According to a new report from the Office of United Nations High Commissioner for Refugees (UNHCR), an estimated 2,275 individuals drowned or went missing in the Mediterranean in 2018.
This is despite the fact that Europe saw the lowest number of refugees and migrants arriving for five years, at 139,300, principally Spain (65,400), Greece (50,500) and Italy (23,400).
“Saving lives at sea is not a choice, nor a matter of politics, but an age-old obligation,” UN High Commissioner for Refugees Filippo Grandi said.
“We can put an end to these tragedies by having the courage and vision to look beyond the next boat, and adopt a long-term approach based on regional cooperation, that places human life and dignity at its core.”
Last year, shifts in policy by some southern European States have led to numerous incidents where people have been left stranded at sea for days on end because the boats carrying them have been denied permission to dock.
“Large numbers of often traumatised and sick people were kept at sea for days before permission to disembark was granted,” the report states.
Volunteer rescue boats and their crews have also faced growing restrictions on their operations, the UN report continues, adding that on routes from Libya to Europe, “one person died at sea for every 14 who arrived in Europe”.
This is a sharp rise on 2017 levels, when the rate was one death for every 38 arrivals.
At the same, UNHCR highlights that the Libyan Coast Guard’s decision to step up operations in 2018 meant that more than eight in 10 of those picked up at sea were disembarked in Libya, where they faced “appalling conditions” in detention centres.
This includes limited access to food, disease and “several” deaths, the UN report notes, confirming abuses that have long been documented by the UN human rights office (OHCHR).

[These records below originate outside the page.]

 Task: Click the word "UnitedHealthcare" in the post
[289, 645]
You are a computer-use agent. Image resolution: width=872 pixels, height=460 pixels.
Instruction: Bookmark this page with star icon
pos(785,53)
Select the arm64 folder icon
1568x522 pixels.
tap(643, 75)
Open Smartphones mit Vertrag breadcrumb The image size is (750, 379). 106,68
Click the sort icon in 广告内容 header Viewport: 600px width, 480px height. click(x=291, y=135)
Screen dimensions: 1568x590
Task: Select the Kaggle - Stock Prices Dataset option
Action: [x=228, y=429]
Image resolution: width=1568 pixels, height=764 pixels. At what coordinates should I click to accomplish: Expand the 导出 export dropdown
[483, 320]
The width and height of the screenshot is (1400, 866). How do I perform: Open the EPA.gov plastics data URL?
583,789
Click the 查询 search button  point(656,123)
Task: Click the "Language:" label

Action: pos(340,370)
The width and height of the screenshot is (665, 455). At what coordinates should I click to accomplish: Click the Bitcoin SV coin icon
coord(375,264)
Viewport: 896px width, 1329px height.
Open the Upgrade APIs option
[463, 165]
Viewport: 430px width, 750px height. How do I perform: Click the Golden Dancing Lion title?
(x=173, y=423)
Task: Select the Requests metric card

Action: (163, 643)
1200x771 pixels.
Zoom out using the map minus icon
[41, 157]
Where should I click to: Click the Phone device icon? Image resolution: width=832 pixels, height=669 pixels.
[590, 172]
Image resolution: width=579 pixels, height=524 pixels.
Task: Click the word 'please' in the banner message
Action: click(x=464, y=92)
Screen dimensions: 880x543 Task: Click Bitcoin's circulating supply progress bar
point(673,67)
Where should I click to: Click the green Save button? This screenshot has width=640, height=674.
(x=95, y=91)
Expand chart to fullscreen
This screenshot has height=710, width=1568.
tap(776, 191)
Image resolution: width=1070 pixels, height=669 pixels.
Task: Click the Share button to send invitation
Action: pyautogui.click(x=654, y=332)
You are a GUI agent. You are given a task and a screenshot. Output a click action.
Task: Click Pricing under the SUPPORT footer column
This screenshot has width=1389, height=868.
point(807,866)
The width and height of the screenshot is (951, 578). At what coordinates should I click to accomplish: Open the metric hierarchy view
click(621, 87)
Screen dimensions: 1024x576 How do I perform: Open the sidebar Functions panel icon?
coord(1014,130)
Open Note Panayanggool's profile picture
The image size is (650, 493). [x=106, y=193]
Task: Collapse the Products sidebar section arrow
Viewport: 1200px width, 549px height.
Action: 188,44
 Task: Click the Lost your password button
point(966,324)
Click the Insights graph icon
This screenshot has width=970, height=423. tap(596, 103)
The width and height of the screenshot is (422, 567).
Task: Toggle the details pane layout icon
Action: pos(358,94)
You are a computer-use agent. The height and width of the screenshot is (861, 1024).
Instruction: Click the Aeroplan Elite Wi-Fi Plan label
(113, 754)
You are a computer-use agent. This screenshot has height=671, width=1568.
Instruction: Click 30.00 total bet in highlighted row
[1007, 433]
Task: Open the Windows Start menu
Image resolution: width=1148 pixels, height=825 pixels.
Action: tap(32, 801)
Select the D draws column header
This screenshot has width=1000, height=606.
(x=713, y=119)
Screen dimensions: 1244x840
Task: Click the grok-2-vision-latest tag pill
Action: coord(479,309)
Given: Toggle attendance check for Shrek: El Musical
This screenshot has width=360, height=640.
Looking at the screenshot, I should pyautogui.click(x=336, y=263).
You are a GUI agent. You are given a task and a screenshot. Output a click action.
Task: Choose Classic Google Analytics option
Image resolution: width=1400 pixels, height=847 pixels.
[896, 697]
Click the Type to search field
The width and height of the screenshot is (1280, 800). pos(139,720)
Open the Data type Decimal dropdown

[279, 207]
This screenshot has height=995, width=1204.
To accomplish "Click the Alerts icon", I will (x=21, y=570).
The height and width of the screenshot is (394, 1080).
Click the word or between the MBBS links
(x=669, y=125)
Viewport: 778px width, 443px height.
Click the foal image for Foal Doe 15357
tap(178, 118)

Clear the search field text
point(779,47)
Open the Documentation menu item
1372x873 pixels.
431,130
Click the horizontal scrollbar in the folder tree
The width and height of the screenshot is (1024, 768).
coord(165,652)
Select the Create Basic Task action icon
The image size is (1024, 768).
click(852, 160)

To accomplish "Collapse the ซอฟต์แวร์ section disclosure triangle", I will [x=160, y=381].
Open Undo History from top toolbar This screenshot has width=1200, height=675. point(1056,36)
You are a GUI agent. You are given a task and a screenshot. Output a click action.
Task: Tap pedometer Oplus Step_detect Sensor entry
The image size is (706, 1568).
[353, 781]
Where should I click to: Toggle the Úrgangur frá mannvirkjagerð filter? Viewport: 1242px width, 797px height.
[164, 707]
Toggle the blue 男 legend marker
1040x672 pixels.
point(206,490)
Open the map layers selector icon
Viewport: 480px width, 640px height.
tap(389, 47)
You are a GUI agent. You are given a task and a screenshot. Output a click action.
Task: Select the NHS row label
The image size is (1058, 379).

The highest number of people arriving in Spain was from Morocco and Guinea (13,000 each), while most of those reaching Italy came from Tunisia (5,200) and Eritrea (3,300).
More Afghans than other nationals headed to Greece (9,000), followed closely by Syrian refugees (7,900).
“Setting foot in Europe was the final stop of a nightmarish journey on which they had faced torture, rape and sexual assault, and the threat of being kidnapped and held for ransom,” the UN report said, in a call for States to dismantle smuggling networks and bring perpetrators of these crimes to justice.
Despite the “political deadlock” among European States on crafting a regional approach to sea rescue and disembarkation, as called for by UNHCR and IOM last June, the report welcomes the fact that several States have committed to relocating people rescued on the central Mediterranean – a potential foundation for a predictable and lasting solution.
On a different but also perilous route for those in search of a new life from continental Africa, IOM says that 30 people are now known to have died when two vessels sank off the Djibouti coast on Tuesday.
Although 16 survivors have been rescued, IOM spokesperson Joel Millman warned that the death toll could rise, as it assists the authorities in the search for other passengers along the shoreline.
According to IOM, those who perished were likely to have come from Ethiopia, whose nationals along with others from Somalia and Eritrea, seek work in the Arab States to the north of Yemen.
The agency says that since 2014, at least 199 people have died off the Obock coast.